[Python-Dev] PEP 525, third round, better finalization

Sat Sep 3 11:42:41 EDT 2016

On 2 September 2016 at 19:13, Nathaniel Smith <njs at pobox.com> wrote:
> This works OK on CPython because the reference-counting gc will call
> handle.__del__() at the end of the scope (so on CPython it's at level
> 2), but it famously causes huge problems when porting to PyPy with
> it's much faster and more sophisticated gc that only runs when
> triggered by memory pressure. (Or for "PyPy" you can substitute
> "Jython", "IronPython", whatever.) Technically this code doesn't
> actually "leak" file descriptors on PyPy, because handle.__del__()
> will get called *eventually* (this code is at level 1, not level 0),
> but by the time "eventually" arrives your server process has probably
> run out of file descriptors and crashed. Level 1 isn't good enough. So
> now we have all learned to instead write
>
>  # good modern Python style:
>  def get_file_contents(path):
>       with open(path) as handle:
>           return handle.read()

This only works if the file fits in memory - otherwise you just have
to accept the fact that you need to leave the file handle open until
you're "done with the iterator", which means deferring the resource
management to the caller.

> and we have fancy tools like the ResourceWarning machinery to help us
> catch these bugs.
>
> Here's the analogous example for async generators.
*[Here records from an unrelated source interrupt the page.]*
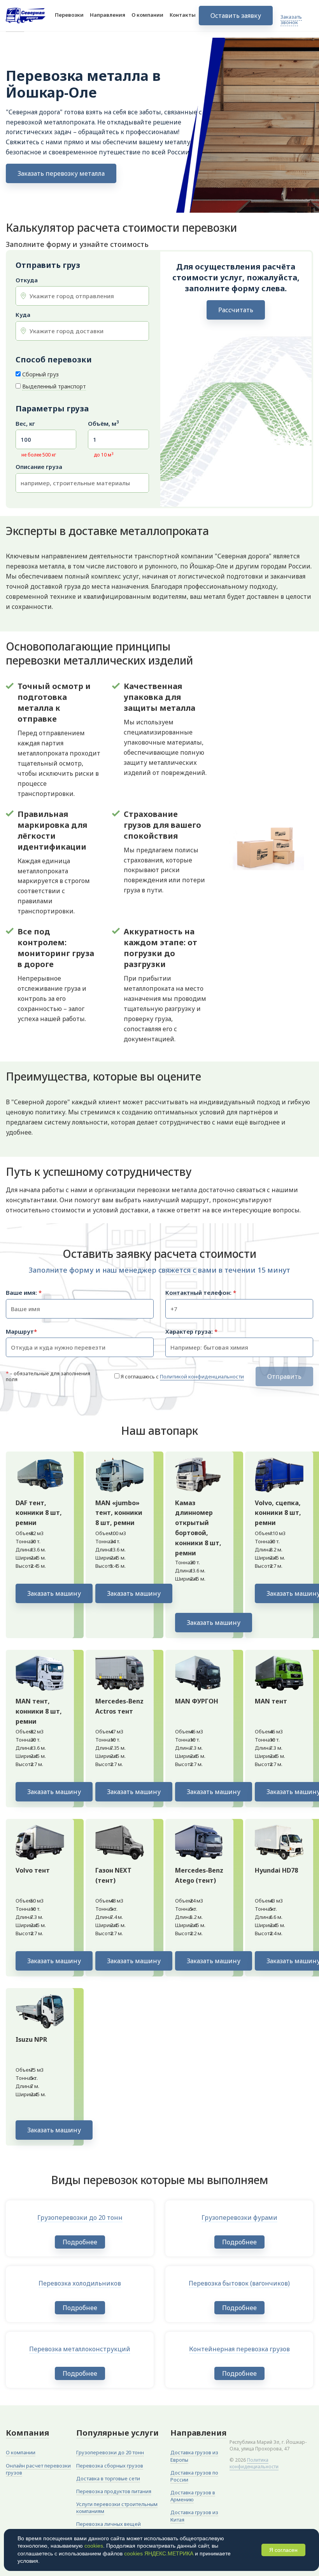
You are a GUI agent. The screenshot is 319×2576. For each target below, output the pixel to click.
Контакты (183, 14)
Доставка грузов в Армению (192, 2496)
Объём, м (103, 423)
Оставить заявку (235, 15)
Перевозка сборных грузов (109, 2465)
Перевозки (69, 14)
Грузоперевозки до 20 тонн (110, 2452)
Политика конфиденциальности (254, 2463)
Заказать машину (54, 1593)
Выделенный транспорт (54, 386)
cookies (93, 2546)
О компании (147, 14)
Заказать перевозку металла (61, 173)
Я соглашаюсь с (182, 1376)
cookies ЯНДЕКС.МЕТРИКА (158, 2553)
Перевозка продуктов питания (113, 2491)
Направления (107, 14)
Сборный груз (40, 374)
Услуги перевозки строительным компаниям (117, 2508)
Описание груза (39, 466)
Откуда (27, 280)
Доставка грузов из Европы (194, 2456)
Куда (23, 314)
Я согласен (283, 2550)
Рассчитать (235, 310)
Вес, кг (25, 423)
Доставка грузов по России (194, 2476)
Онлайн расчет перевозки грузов (38, 2469)
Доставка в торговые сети (108, 2478)
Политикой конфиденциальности (202, 1376)
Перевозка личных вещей (108, 2523)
This is a useful,
> realistic async generator, that lets us incrementally read from a TCP
> connection that streams newline-separated JSON documents:
>
>   async def read_json_lines_from_server(host, port):
>       async for line in asyncio.open_connection(host, port)[0]:
>           yield json.loads(line)
>
> You would expect to use this like:
>
>   async for data in read_json_lines_from_server(host, port):
>       ...

The actual synchronous equivalent to this would look more like:

    def read_data_from_file(path):
        with open(path) as f:
            for line in f:
                yield f

(Assume we're doing something interesting to each line, rather than
reproducing normal file iteration behaviour)

And that has the same problem as your asynchronous example: the caller
needs to worry about resource management on the generator and do:

    with closing(read_data_from_file(path)) as itr:
        for line in itr:
            ...

Which means the problem causing your concern doesn't arise from the
generator being asynchronous - it comes from the fact the generator
actually *needs* to hold the FD open in order to work as intended (if
it didn't, then the code wouldn't need to be asynchronous).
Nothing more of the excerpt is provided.